Discussion in 'Tanning' started by Amy, Nov 26, 2007.

  1. Amy

    Amy Mammal artist

    Hey guys,

    Can anyone help me figure out what happened..

    I own the Dakota IV (small flesher) from VanDykes. I have been using the SAME blade on it for over four years! It finally started to get really dull and worn down so I changed it the other day.

    Bunch of deer capes to flesh today .. on the first cape, the new blade was razor sharp. Towards the second one, it started dulling slightly so I sharpened it with the steels just like I always do and have done for four years.

    Well the blade did not sharpen, in fact it was worse.

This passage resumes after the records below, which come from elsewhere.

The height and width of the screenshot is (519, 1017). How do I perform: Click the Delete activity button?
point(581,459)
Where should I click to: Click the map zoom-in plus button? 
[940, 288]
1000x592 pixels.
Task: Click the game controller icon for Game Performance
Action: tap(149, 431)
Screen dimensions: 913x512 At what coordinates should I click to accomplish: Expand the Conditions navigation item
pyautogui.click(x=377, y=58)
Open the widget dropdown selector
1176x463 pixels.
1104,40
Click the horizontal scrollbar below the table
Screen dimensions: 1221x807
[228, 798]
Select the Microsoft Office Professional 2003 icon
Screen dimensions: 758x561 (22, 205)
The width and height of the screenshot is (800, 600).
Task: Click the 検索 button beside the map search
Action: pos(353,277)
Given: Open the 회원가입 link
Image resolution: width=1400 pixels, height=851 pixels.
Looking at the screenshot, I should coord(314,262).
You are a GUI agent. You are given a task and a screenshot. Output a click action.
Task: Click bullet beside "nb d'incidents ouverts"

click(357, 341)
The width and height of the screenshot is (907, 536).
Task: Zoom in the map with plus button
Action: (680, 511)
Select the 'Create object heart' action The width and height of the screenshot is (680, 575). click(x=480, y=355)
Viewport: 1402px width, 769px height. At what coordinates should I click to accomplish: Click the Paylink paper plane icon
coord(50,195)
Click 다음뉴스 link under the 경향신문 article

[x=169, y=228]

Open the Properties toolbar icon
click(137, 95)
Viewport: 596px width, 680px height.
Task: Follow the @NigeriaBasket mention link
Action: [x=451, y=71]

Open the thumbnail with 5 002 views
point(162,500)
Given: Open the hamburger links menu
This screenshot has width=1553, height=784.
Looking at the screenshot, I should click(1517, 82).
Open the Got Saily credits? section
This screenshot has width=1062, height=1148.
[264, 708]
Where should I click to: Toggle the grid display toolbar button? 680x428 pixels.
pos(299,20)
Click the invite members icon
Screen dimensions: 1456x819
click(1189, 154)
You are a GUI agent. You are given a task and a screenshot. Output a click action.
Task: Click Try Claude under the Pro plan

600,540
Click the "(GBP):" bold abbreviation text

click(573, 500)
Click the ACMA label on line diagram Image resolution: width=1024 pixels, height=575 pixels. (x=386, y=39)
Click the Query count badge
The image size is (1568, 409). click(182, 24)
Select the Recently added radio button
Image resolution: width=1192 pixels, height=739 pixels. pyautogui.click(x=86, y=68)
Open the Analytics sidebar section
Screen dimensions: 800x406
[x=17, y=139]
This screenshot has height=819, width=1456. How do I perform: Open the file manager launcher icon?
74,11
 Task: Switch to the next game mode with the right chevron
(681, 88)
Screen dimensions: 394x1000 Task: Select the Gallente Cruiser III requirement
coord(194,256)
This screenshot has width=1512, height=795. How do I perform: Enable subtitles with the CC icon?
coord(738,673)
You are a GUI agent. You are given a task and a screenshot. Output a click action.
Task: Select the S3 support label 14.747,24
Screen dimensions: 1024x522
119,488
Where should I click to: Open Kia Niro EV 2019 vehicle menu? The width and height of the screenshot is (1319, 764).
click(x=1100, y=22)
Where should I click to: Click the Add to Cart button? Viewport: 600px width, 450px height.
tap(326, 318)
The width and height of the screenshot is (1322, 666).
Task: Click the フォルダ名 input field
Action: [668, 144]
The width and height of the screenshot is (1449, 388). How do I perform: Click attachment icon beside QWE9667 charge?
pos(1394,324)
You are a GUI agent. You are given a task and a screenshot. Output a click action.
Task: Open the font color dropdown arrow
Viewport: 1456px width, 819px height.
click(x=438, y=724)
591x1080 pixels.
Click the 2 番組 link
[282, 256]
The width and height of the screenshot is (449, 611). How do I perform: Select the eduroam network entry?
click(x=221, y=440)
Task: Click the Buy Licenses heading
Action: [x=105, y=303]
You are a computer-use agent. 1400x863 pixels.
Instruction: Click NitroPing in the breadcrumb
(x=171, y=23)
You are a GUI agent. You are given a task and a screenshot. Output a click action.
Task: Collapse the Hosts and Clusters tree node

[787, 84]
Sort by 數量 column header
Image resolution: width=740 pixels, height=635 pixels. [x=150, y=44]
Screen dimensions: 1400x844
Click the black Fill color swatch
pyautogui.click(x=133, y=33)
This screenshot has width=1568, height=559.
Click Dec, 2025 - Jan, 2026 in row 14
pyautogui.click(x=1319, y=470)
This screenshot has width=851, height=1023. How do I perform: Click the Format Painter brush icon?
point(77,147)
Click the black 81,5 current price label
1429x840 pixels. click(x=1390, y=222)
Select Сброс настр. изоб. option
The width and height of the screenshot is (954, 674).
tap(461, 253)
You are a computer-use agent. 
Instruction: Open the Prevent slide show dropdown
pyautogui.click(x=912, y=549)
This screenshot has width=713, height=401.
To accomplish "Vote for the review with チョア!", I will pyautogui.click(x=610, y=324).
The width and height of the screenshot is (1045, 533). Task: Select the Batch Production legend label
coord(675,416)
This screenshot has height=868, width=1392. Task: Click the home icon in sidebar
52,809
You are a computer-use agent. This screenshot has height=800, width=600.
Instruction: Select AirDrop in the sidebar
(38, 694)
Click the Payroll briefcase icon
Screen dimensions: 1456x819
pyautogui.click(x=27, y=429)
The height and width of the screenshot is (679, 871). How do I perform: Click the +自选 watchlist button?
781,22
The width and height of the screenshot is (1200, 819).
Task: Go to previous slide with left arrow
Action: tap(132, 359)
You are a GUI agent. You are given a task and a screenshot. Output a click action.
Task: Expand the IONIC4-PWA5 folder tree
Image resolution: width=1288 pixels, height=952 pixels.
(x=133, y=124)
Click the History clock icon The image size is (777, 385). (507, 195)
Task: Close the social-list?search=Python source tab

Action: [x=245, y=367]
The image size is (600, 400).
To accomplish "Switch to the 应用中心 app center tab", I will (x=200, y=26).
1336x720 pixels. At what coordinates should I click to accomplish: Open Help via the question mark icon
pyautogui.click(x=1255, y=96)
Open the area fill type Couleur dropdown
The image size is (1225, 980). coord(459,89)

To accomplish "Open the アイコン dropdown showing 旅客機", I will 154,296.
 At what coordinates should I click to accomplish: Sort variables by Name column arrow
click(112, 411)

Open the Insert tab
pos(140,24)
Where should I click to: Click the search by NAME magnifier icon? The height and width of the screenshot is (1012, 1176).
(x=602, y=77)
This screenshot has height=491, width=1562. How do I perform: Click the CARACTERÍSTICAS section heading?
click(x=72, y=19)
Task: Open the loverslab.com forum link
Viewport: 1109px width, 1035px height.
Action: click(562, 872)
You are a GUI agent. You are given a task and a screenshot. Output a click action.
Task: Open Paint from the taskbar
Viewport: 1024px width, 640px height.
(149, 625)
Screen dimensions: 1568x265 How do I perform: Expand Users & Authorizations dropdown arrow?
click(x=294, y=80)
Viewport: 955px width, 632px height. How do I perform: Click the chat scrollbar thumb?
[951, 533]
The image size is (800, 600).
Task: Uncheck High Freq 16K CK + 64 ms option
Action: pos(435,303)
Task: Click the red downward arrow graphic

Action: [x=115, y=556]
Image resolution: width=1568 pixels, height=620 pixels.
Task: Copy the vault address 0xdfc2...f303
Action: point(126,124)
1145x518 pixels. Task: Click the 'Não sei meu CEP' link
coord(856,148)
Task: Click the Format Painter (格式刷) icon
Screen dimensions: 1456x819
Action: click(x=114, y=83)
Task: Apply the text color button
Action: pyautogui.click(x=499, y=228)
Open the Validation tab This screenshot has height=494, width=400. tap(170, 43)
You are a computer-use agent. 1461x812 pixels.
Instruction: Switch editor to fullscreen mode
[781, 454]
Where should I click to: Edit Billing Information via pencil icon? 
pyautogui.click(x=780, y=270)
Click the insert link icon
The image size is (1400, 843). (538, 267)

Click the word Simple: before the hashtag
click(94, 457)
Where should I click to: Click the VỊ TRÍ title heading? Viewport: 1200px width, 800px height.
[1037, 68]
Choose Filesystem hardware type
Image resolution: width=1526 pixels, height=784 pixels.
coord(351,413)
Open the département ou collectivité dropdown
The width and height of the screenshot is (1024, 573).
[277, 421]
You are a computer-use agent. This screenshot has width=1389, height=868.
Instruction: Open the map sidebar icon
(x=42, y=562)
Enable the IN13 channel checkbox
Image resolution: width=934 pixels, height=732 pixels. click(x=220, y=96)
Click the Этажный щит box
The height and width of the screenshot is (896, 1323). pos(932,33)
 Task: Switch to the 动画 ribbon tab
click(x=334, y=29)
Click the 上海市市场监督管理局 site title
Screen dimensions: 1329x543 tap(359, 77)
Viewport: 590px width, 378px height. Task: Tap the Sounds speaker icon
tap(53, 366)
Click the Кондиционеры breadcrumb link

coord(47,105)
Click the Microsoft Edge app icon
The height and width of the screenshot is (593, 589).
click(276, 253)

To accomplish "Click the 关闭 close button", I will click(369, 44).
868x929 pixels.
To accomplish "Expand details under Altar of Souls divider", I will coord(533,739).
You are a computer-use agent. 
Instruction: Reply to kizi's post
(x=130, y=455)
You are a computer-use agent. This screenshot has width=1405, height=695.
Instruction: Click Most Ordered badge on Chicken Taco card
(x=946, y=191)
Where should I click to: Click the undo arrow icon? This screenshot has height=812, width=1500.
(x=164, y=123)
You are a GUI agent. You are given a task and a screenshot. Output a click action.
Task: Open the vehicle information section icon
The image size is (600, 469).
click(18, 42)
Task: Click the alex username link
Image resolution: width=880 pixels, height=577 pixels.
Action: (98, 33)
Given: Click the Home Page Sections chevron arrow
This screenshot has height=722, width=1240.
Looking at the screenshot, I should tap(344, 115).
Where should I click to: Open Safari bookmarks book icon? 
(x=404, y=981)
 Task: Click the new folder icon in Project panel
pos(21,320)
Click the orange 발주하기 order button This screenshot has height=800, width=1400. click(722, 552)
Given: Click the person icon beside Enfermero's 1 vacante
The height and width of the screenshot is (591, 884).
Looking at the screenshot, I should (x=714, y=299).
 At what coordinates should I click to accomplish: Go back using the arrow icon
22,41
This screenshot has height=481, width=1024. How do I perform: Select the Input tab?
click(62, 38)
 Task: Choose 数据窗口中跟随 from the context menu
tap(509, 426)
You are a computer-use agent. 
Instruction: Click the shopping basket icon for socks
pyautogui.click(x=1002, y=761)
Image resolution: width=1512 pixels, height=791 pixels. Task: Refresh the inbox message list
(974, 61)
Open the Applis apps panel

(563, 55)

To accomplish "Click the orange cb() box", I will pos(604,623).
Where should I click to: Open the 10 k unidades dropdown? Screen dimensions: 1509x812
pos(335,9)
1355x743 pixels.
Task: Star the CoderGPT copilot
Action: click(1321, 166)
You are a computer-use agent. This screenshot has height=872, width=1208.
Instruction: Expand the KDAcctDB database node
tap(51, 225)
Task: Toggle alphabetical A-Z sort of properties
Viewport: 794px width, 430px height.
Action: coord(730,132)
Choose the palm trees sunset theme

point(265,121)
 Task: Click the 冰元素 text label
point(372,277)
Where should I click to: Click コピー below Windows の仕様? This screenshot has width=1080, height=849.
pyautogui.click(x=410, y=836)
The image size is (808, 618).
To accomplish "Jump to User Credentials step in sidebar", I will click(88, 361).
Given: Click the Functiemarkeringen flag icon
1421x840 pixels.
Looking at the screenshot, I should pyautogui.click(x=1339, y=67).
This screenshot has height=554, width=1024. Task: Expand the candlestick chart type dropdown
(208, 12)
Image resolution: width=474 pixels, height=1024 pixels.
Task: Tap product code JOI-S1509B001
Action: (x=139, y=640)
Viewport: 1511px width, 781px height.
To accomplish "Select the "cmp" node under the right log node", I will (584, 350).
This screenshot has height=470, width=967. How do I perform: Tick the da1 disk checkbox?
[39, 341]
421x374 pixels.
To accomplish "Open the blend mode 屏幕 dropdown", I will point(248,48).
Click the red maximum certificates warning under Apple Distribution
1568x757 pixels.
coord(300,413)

I kept messing with it and no matter WHAT I do, that blade is as dull as a butter knife. I did everything I could think of and after two hours messing with one cape, I ended up fleshing it by hand.

    I've got a bunch to do so can anything suggest ANYTHING? Did I wreck this blade or something?? I didn't do anything to it that I haven't done to the old one!
  2. oldterryr

    oldterryr Terry's in Heaven with no worries at all.

    call van dyke's and get their take on it

  3. *

    * Liberalism IS A MENTAL ILLNESS !

    Doesn't sound right to begin with
    Takes me at least 25 capes top even START to see any dullness on a NEW blade
    I'll bet I don't touch a steel to it for at least 40 capes.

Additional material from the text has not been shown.